Sejak berangkat dari Bireuen, Senin (26/10/2020) saya sudah curiga ada yang tidak beres dengan minibus yang sudah 1,5 tahun menyertai tiap perjalanan. Hanya saja, saya tidak memahami secara pasti apa yang sedang terjadi. 

Ketulusan di Lintas Laweung - Krueng Raya

Laju kendaraan terasa tidak nyaman. Saya cek ban, tidak ada kendala. Demikian juga kondisi mesin, tidak ada sedikitpun trouble. 

Tiba di Simpang Beutong, Pidie, saya bersama istri memilih jalur Laweung - Krueng Raya. Tidak ada tarik -menarik pendapat, padahal hari telah sore. 

Kami membatalkan rencana makan mie sure laweung. Ketika melintas Keude Laweung, perut masih terasa penuh. Anak - anak juga tidak ada yang minta berhenti. "Nanti saja pada kesempatan lain," ujar Mutia Dewi. 

Kami sudah dekat Gampong Biheu, ketika dengan terpaksa menghentikan laju Kijang Kapsul produksi 2002. Suara - suara aneh kian nuaring terdengar. Saya cek ban satu persatu. 

Tiba-tiba, sebuah truk diesel berkelir putih berhenti dan parkir tepat di depan mobil kami. Seorang sopir yang saya taksir sebaya dengan saya, turun dari balik kemudi.

"Ada apa, Bang?" tanya lelaki itu dengan mimik prihatin. 

Saya menjelaskan kondisi mobil. Saya tunjukkan ban yang saya curigai sebagai sumber masalah. 

Dia melihat dengan telaten. "Oh, ini penyebabnya. Bila bukan lahar yang habis, maka seal (dianya menyebut kain panas) yang robek. CO gardan sudah merembes ke dalam tromol rem," katanya.

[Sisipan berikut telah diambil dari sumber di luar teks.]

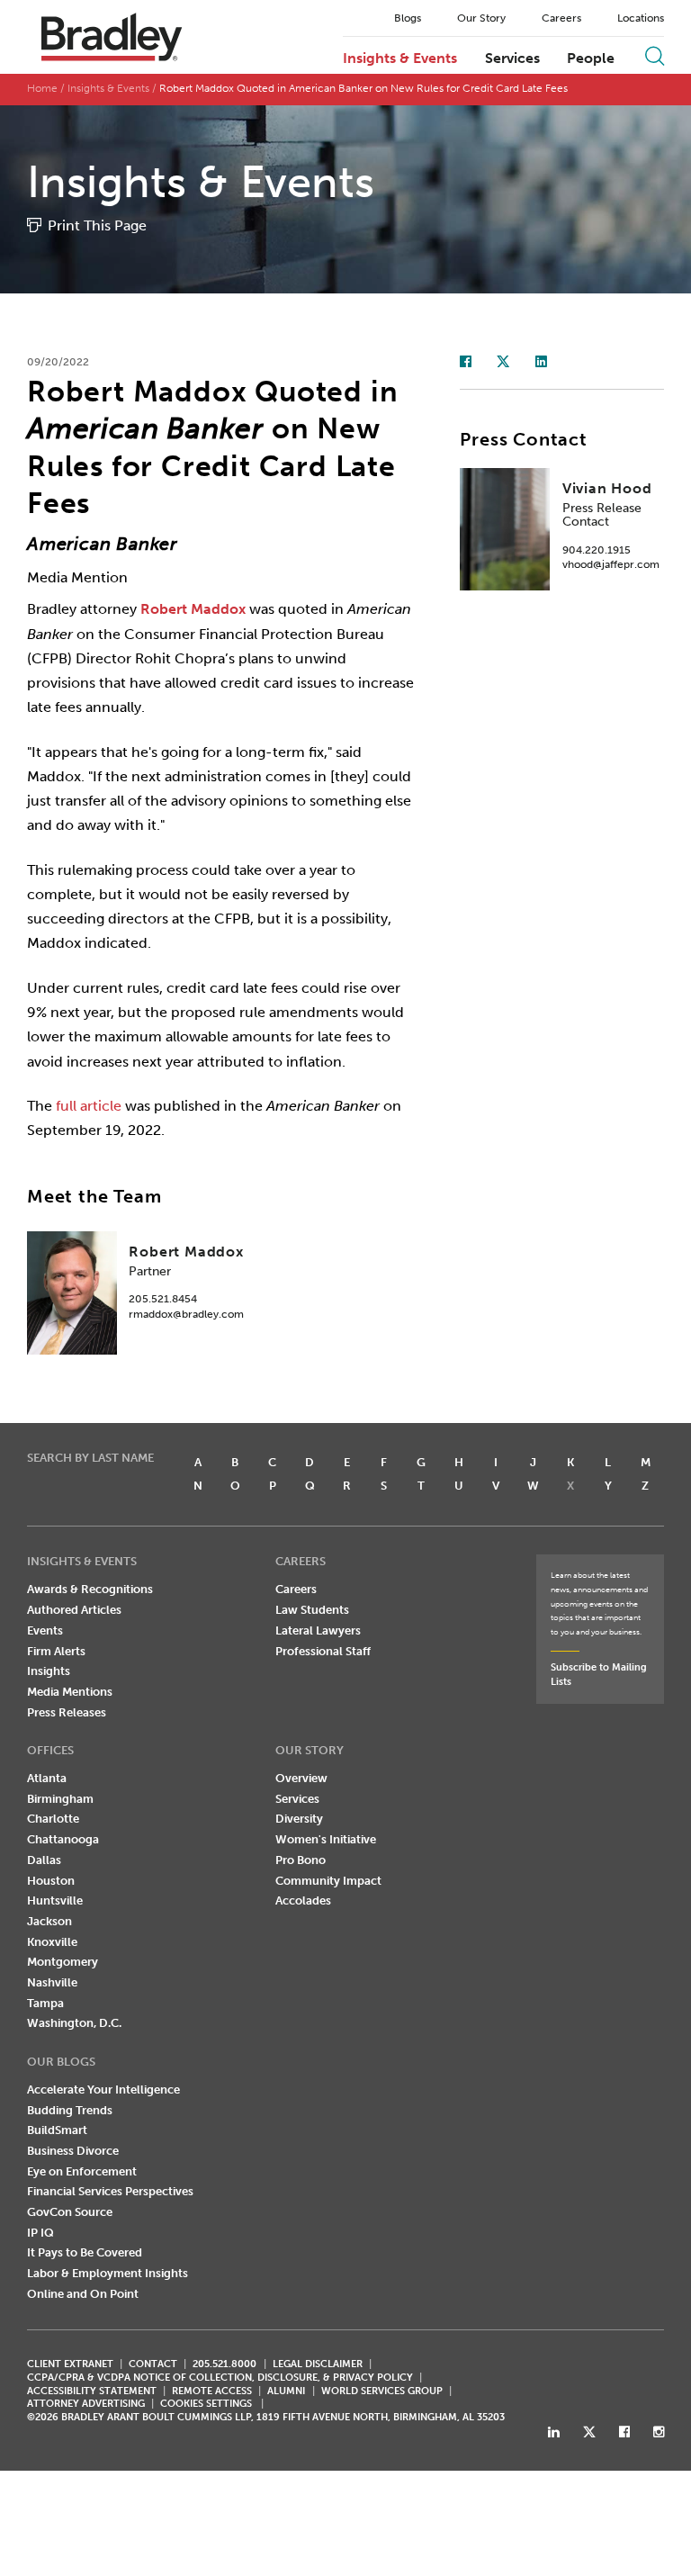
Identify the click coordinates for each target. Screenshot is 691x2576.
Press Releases (66, 1712)
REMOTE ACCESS (212, 2391)
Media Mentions (69, 1691)
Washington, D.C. (74, 2023)
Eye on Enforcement (82, 2171)
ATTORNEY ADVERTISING (86, 2403)
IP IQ (40, 2232)
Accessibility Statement (92, 2391)
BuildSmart (57, 2130)
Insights (48, 1671)
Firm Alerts (56, 1651)
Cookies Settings (206, 2404)
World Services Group (382, 2391)
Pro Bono (300, 1860)
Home (42, 88)
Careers (561, 18)
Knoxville (52, 1942)
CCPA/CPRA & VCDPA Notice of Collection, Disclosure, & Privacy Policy (220, 2377)
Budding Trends (69, 2110)
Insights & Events (400, 58)
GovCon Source (69, 2212)
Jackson (49, 1921)
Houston (51, 1880)
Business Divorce (73, 2150)
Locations (640, 18)
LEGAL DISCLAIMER (318, 2364)
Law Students (312, 1610)
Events (45, 1630)
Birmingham (60, 1799)
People (591, 58)
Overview (301, 1778)
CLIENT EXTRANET (70, 2364)
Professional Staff (323, 1651)
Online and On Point (83, 2294)
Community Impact (328, 1880)
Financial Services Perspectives (110, 2191)
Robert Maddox (193, 608)
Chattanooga (63, 1839)
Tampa (45, 2003)
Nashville (52, 1982)
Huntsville (55, 1900)
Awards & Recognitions (90, 1589)
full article (88, 1105)
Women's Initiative (325, 1839)
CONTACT (153, 2364)
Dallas (44, 1860)
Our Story (481, 18)
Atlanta (47, 1778)
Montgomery (62, 1961)
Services (512, 58)
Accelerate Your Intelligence (103, 2089)
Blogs (407, 18)
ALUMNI (286, 2391)
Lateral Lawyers (318, 1630)
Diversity (299, 1818)
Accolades (303, 1900)
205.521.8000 (224, 2364)
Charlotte (53, 1818)
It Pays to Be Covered (84, 2252)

Dia kembali ke truknya yang padat muatan pasir basah. Diambilnya dongkrak. Dengan cekatan membuka ban dan mengecek kondisi. 

"Kain panas sudah rusak. Lahar sudah goyang. Tapi perjalanan masih bisa dilanjutkan. Jalan pelan-pelan saja karena rem tidak lagi seimbang antara kiri dan kanan," katanya, sembari mengemasi peralatannya dan dimasukkan kembali ke boks kuncu truck itu. 

Saya merogoh kantong, memberikan sedikit uang kopi dan uang rokok. Sebagai bentuk ucapan terima kasih. 

"Mohon maaf, Bang. Saya tidak dapat menerimanya. Saya ikhlas mmembantu Abang. Sesama pengguna mobil kita harus saling menolong di jalan. Hari ini Abang, besok saya," kata lelaki yang memperkenalkan dirinya Edi.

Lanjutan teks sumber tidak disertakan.